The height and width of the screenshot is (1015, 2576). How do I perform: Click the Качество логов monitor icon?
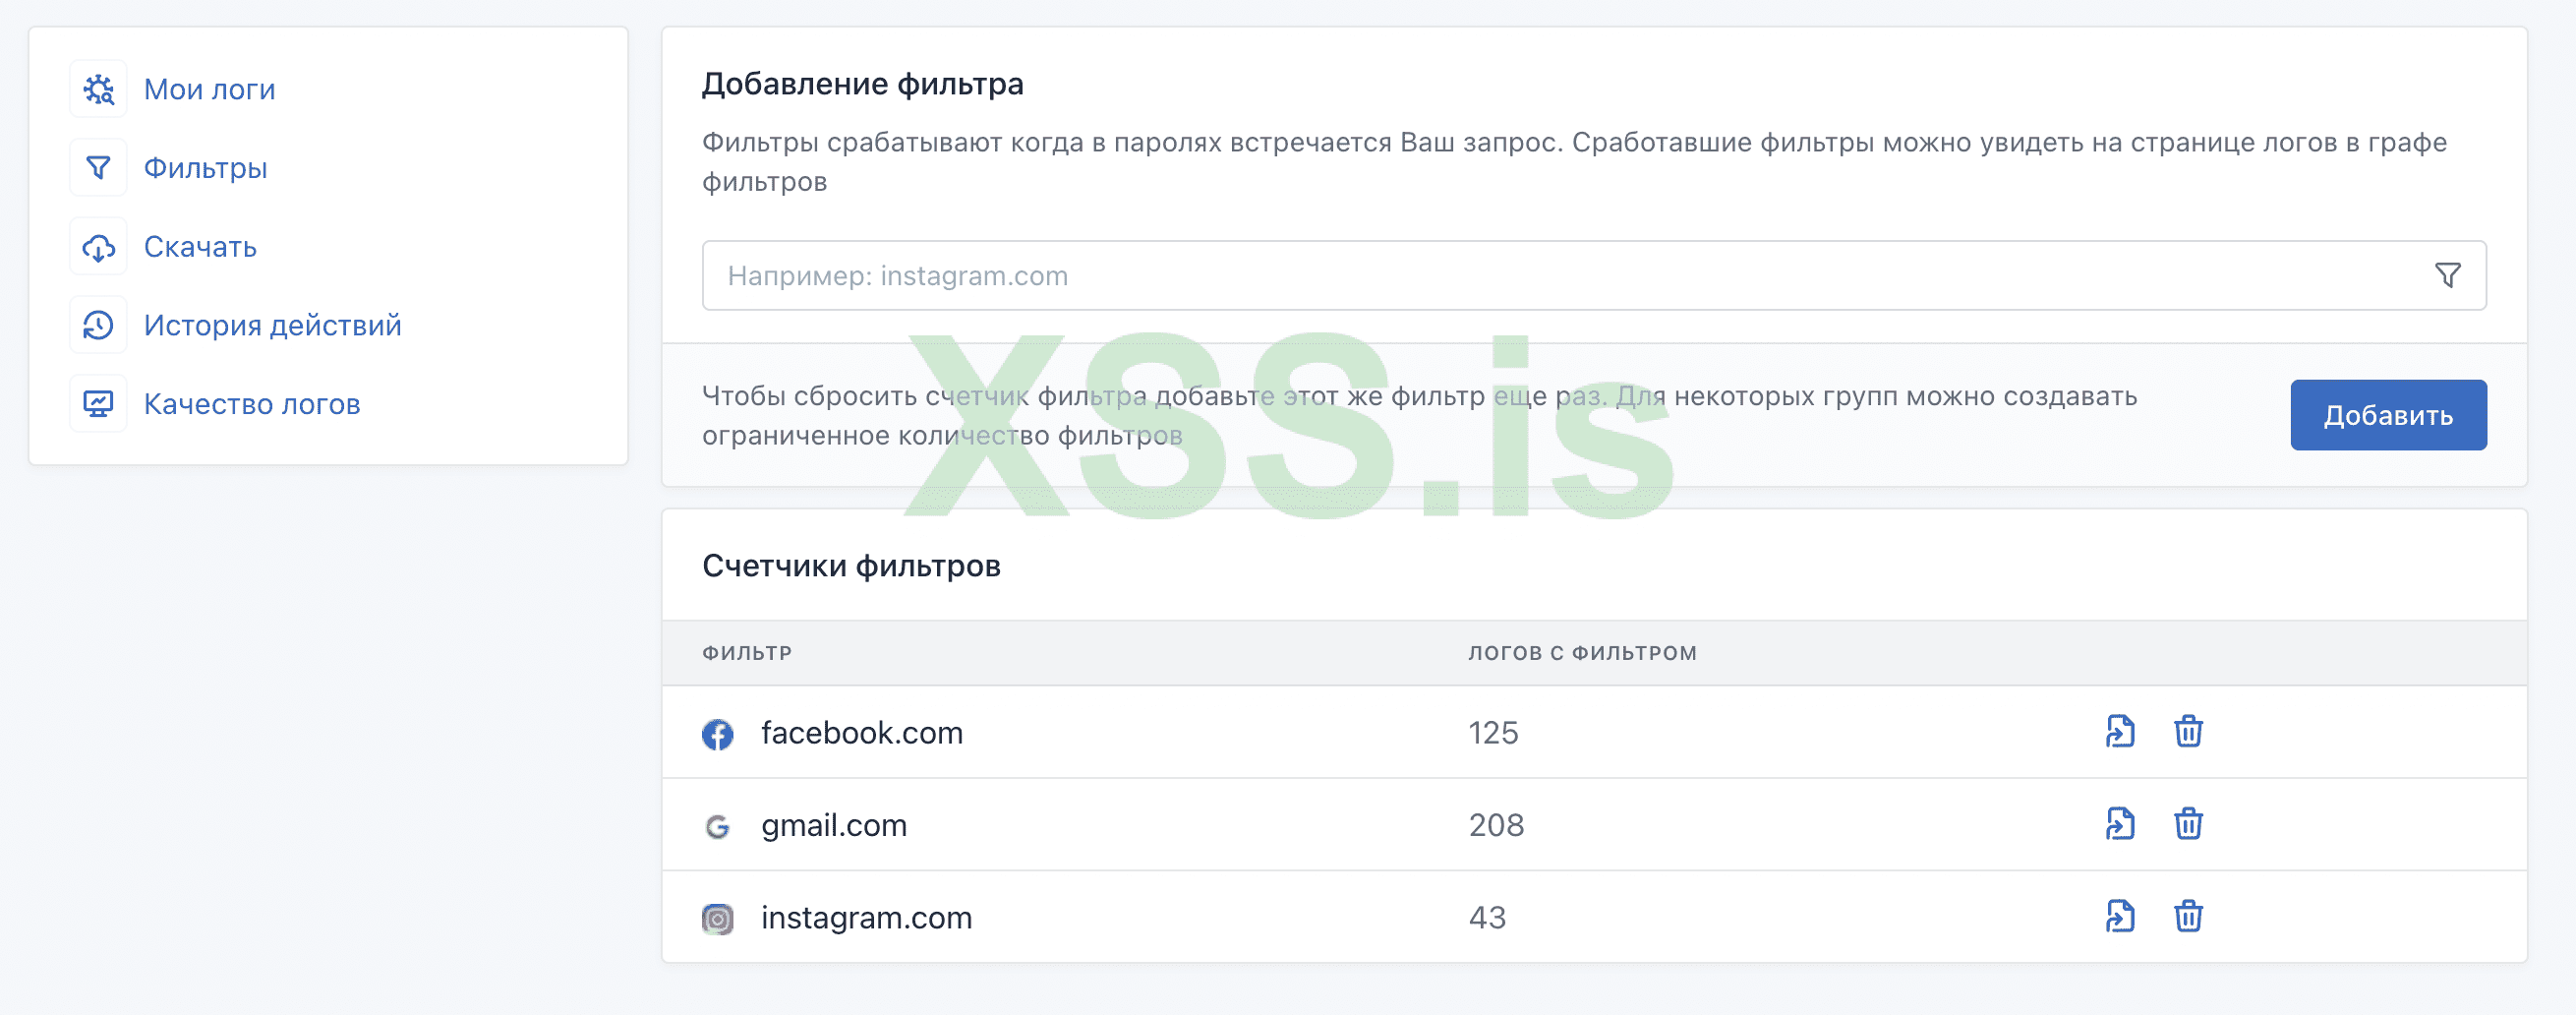(x=98, y=404)
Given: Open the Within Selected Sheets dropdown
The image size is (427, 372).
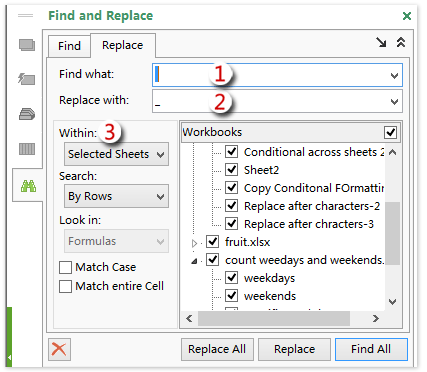Looking at the screenshot, I should click(116, 154).
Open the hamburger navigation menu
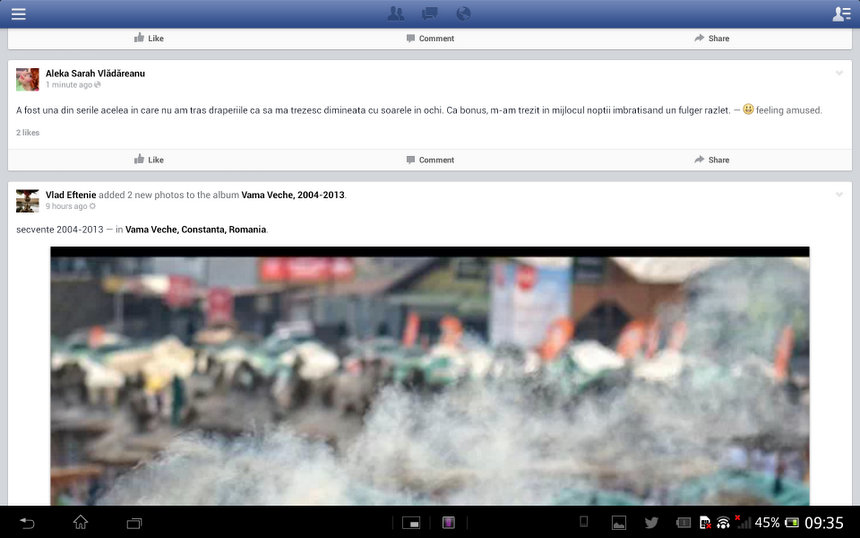Image resolution: width=860 pixels, height=538 pixels. (18, 14)
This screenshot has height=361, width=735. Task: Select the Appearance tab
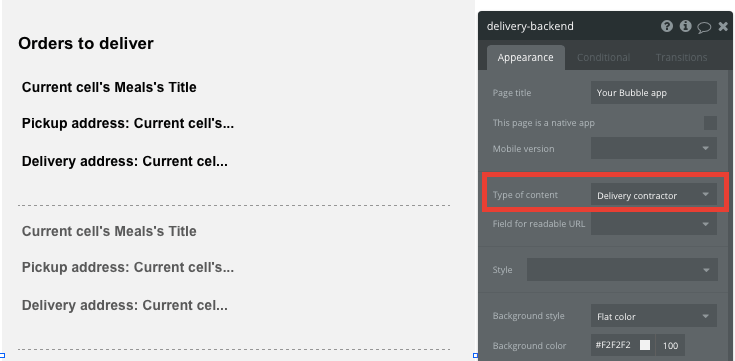coord(525,57)
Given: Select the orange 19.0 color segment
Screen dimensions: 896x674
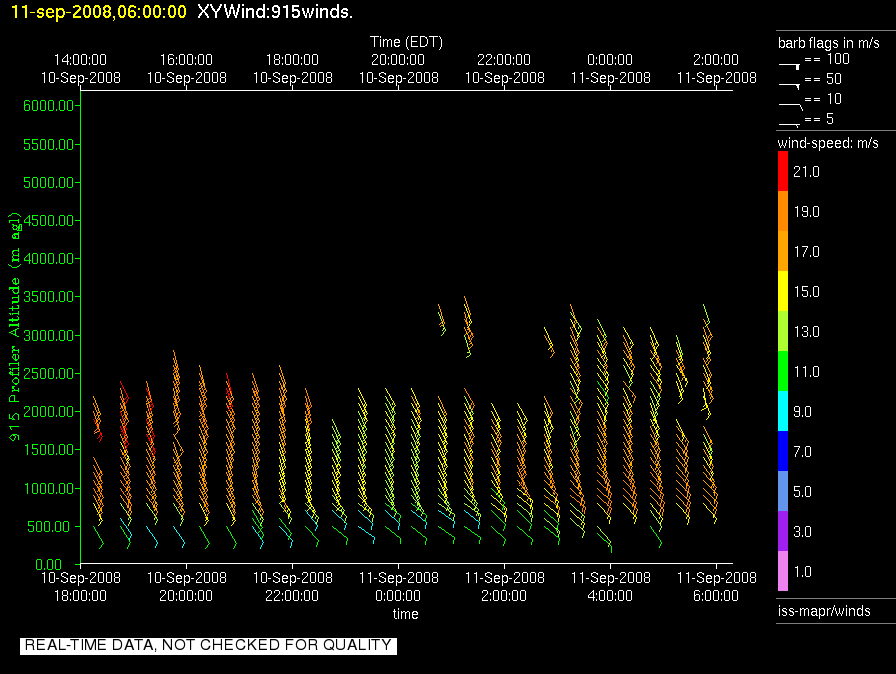Looking at the screenshot, I should pyautogui.click(x=783, y=212).
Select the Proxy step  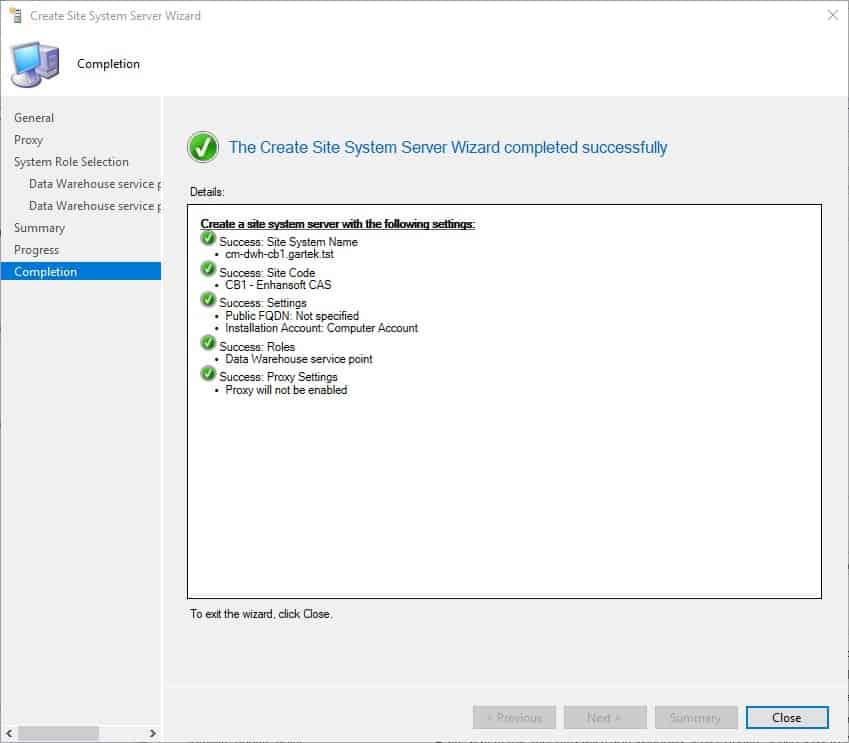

===

## WHAT IS BEING ASKED
Without the pictures, retype exactly the lines from the one that holds "Given: Select the orange 19.0 color segment" to the last line of the data above, both of them included.

## WRITTEN ANSWER
Given: Select the orange 19.0 color segment
Screen dimensions: 896x674
Looking at the screenshot, I should pyautogui.click(x=783, y=212).
Select the Proxy step  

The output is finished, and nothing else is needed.